Görevin amacı. Aşağıdaki metin parçasına göre Mehmet Ali Şahin hangi ilde, hangi toplantıda konuştu?

━━━━━ Metin parçası ━━━━━

Adalet ve Kalkınma Partisi (AKP) Genel Başkan Yardımcısı Mehmet Ali Şahin, Karabük’te AKP İl Başkanlığı Danışma Meclisi toplantısında konuştu ve 17 Aralık Operasyonu hakkında açıklama yaptı.
Sayın Milletvekili bu konuşmasında yargı ile ilgili bir bilgiyi “ilk” defa söyledi. Ne zaman bilgi sahibi oldu bilmiyoruz ama daha önce açıklamamıştı. Olayı duyduğunda uzun süre inanmak istemediğini söylemişti. Demek ki Sayın milletvekiline bu olayı duyuran ve bu konu hakkında bilgi sahibi olan birisi veya birileri daha var.
Sayın Milletvekili, olayı soruşturduğunda doğru olduğu kanaatine vardığı söylüyor. Danışma Meclisi toplantısında da olayı paylaşmak istediğini belirterek açıklama yapıyor.

━━━━━ Veri kesiti ━━━━━

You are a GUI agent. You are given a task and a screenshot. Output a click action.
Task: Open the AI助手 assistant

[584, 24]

━━━━━
━━━━━ Veri kesiti ━━━━━

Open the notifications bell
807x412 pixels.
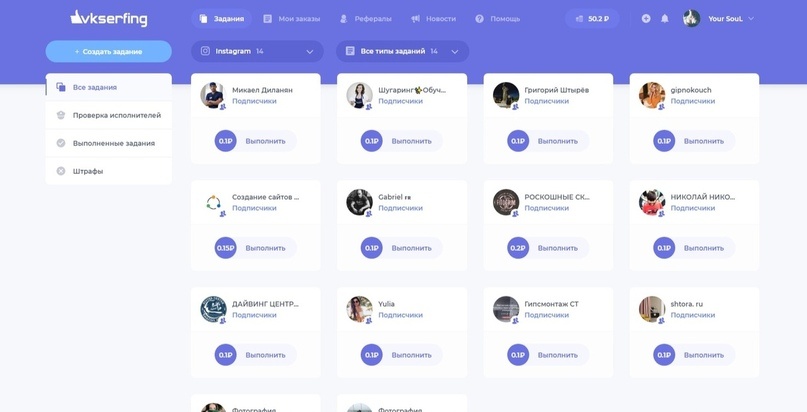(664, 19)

━━━━━
━━━━━ Veri kesiti ━━━━━

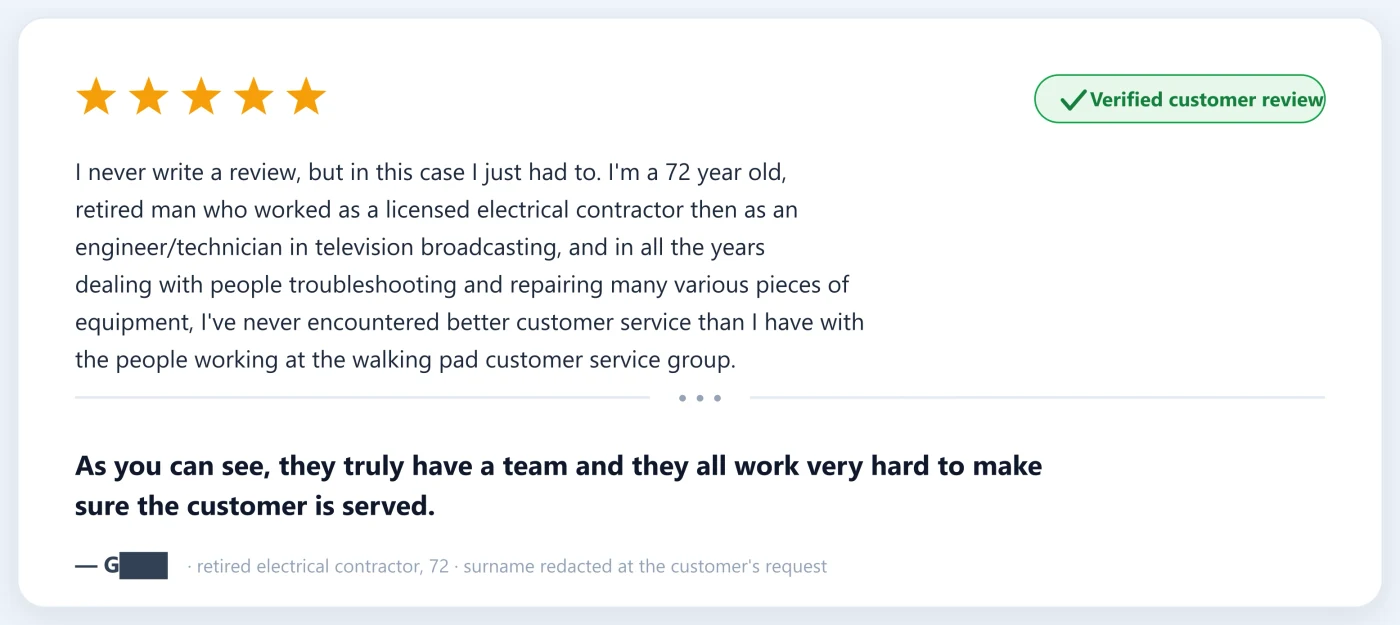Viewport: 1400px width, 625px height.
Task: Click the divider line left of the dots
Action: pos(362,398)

━━━━━

Tam çözüm. Karabük'te, AKP İl Başkanlığı Danışma Meclisi toplantısında konuştu.